It has been reported that 2 million people crowded the streets of Chicago to celebrate the Blackhawks winning the Stanley Cup. I know I’m arriving late, but I head up this next week to join the celebration (and to teach a summer elective at Wheaton College). I can’t say a lot about the celebration; I’ll probably just join in during mid-flow (with whoever is left celebrating). Save me a slice of deep-dish pizza!
What about the class I’ll be teaching? I am teaching Sexuality and Sex Therapy, a graduate level course for students in the MA and PsyD programs in Clinical Psychology. The course begins with a review of several foundational perspectives on sexuality: theological, sociocultural, biological, and clinical. The last perspective, clinical, provides a transition to specific issues students will be dealing with in practice. We then cover various specific dysfunctions (e.g., dyspareunia), the paraphilias and paraphilic-related disorders (or “addictions”), gender identity issues, and sexual identity issues.

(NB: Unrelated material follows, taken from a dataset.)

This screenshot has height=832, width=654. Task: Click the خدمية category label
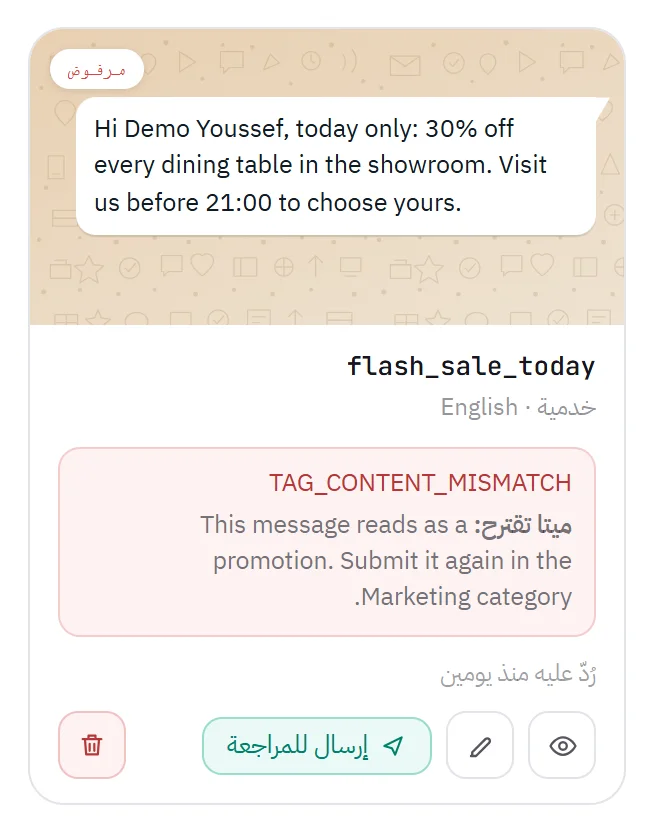click(566, 408)
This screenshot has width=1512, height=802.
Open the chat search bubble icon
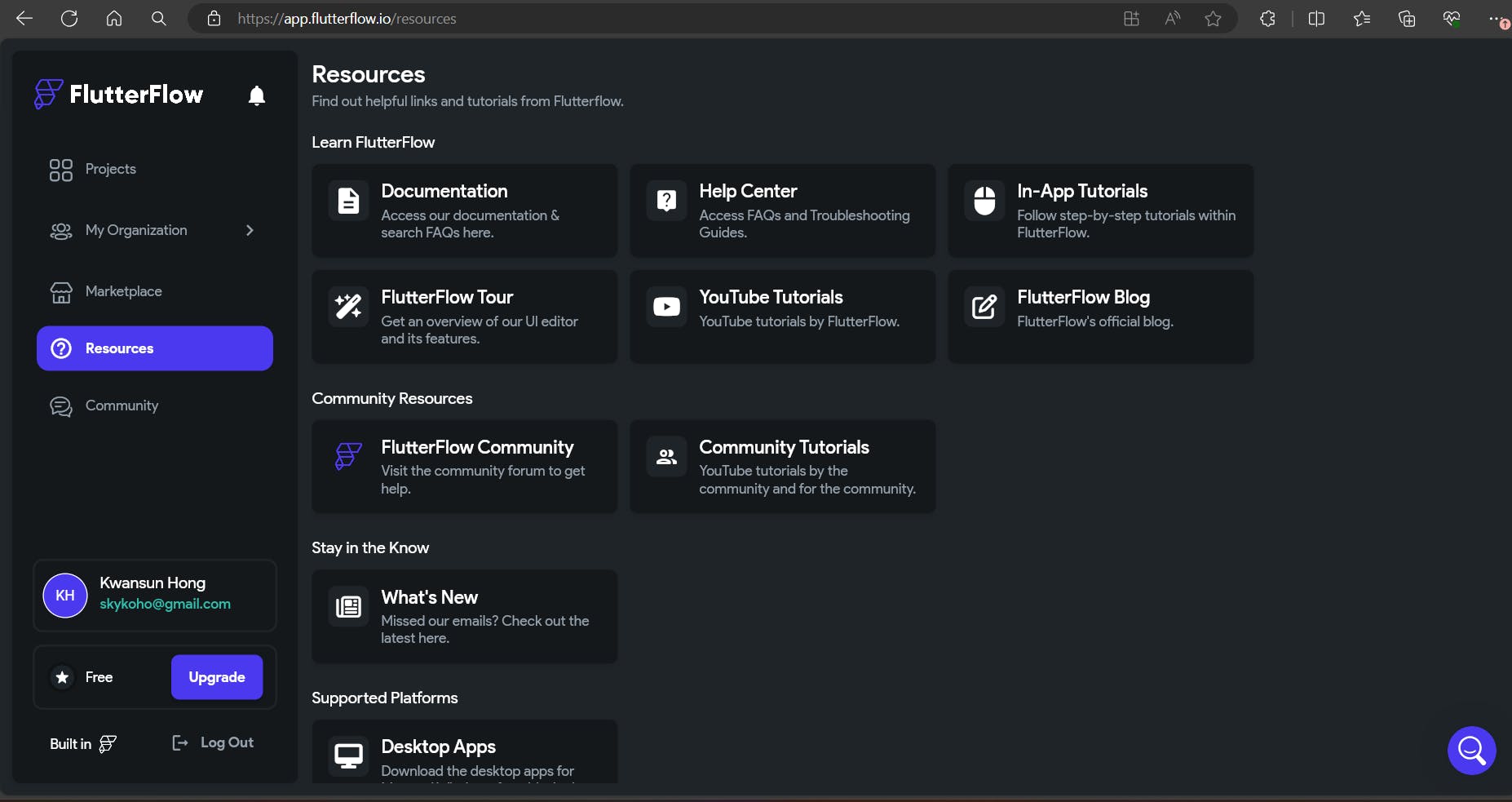(1471, 750)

One goal of a course like this is to help future clinicians feel more comfortable talking about sexuality-related issues in clinical practice. Another, goal, of course, is to add to their understanding of specific issues that they may be working with in the future. It has also been important to learn to think rigorously about the various issues from a Christian worldview. In any case, it is an important area for the church today and for the broader culture, and I think students appreciate the opportunity to reflect on these issues.